◆ **Extracted records**:
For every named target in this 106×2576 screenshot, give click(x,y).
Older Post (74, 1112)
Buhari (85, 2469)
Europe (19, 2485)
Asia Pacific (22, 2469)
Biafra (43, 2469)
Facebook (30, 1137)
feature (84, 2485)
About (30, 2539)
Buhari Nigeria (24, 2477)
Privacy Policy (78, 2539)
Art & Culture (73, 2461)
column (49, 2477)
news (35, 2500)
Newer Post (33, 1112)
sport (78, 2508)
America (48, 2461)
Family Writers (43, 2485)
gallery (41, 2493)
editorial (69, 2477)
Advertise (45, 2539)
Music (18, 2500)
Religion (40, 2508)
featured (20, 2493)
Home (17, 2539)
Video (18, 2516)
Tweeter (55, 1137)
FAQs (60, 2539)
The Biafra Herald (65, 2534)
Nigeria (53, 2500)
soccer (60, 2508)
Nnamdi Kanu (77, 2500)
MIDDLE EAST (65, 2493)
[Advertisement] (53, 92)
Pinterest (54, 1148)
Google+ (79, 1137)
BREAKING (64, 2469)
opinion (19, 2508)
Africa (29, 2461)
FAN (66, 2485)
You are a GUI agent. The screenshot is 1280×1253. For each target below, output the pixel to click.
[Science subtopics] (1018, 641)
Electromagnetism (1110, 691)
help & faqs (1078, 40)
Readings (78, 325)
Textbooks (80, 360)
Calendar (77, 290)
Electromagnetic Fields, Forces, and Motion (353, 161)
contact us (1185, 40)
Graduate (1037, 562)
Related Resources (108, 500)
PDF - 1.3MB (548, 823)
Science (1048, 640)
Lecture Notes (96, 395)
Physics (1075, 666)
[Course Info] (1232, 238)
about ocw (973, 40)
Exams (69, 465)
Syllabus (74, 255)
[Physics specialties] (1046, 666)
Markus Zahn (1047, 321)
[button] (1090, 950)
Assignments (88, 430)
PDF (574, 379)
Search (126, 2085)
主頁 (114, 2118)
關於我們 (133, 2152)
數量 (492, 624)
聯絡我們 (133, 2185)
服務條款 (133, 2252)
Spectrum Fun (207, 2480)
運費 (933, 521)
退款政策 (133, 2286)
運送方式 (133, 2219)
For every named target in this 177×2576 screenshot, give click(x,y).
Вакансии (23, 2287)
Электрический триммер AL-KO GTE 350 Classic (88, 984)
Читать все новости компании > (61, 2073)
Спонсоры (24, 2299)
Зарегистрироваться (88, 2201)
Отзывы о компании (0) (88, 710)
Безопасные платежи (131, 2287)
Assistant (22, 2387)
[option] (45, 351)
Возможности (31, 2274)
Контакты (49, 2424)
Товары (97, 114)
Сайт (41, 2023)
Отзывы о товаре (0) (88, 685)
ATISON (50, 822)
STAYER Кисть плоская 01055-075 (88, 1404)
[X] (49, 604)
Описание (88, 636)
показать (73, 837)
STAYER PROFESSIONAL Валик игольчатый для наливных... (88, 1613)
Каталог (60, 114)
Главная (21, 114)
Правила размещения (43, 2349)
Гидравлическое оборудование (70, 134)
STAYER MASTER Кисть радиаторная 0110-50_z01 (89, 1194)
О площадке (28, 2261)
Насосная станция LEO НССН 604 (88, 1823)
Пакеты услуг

◆ **Work request**:
Copy out, from the material above, each line in which the string "Кисть" is found.

◆ **Task answer**:
STAYER Кисть плоская 01055-075 (88, 1404)
STAYER MASTER Кисть радиаторная 0110-50_z01 (89, 1194)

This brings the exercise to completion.